Beginning with the line where "You are a computer-use" appears, set down each line exactly until the records below end, and omit the pictures.

*** Block opens ***

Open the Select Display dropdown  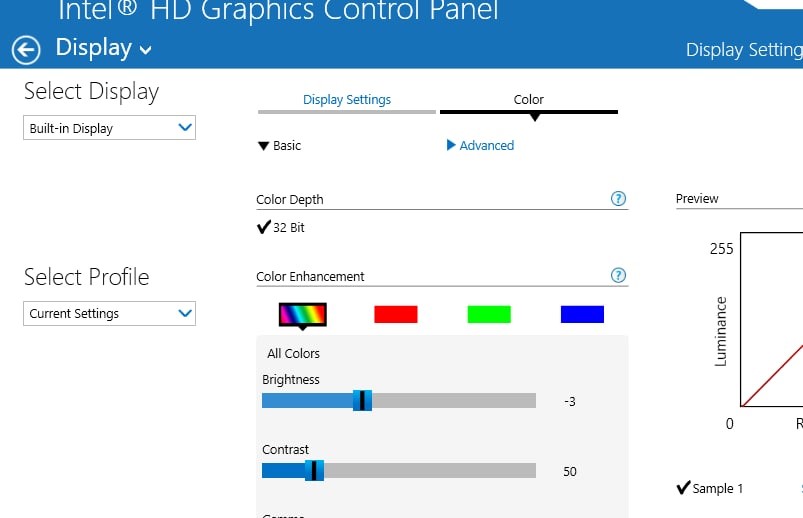tap(109, 128)
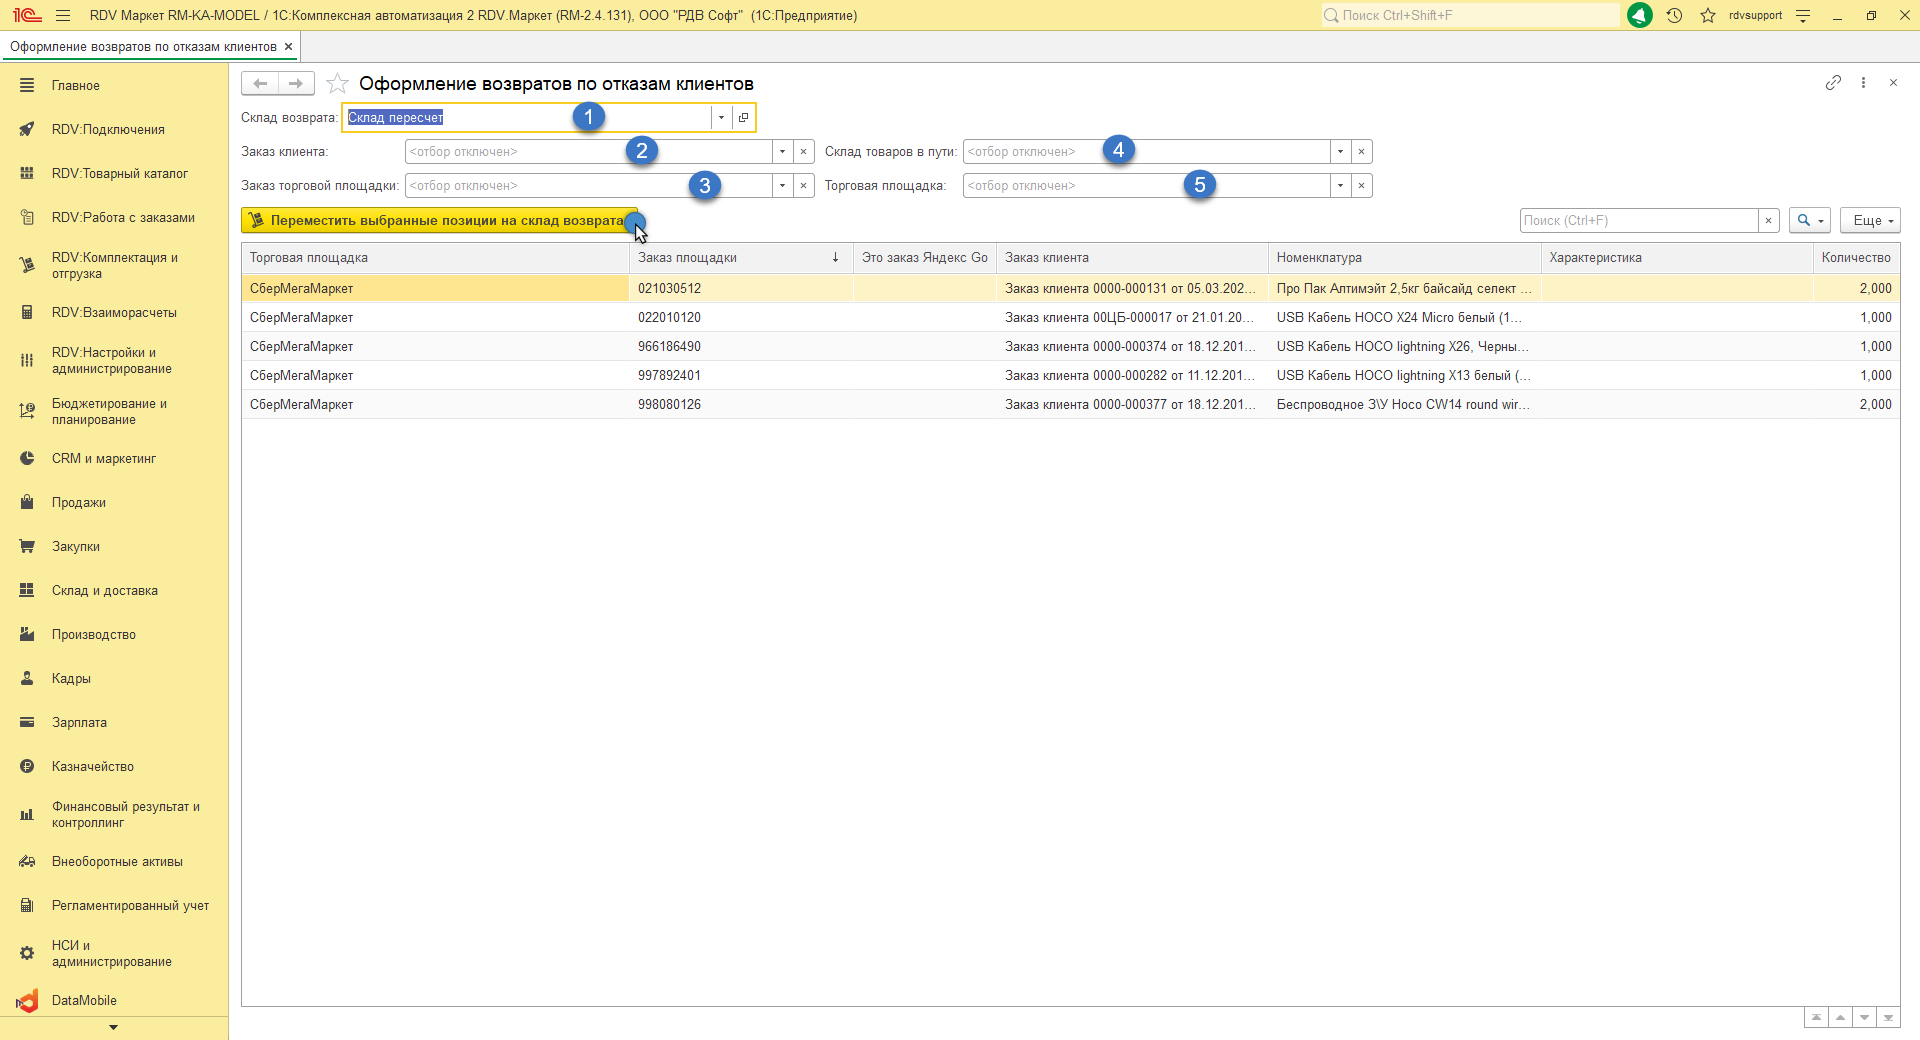The height and width of the screenshot is (1040, 1920).
Task: Open selected Склад возврата record icon
Action: pos(743,118)
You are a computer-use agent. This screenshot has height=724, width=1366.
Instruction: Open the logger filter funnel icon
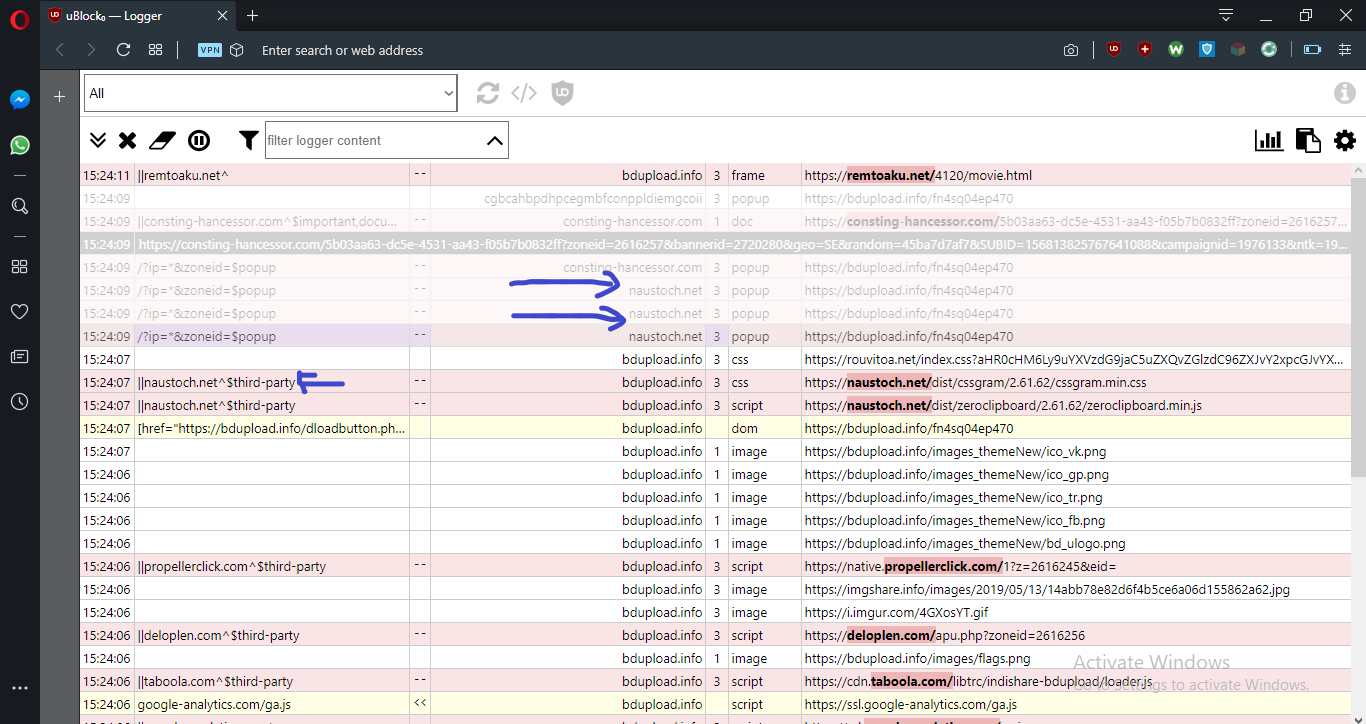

*** Block closes ***

Finished exercise -
You are a computer-use agent. This screenshot has height=724, width=1366.
Instruction: Open the logger filter funnel icon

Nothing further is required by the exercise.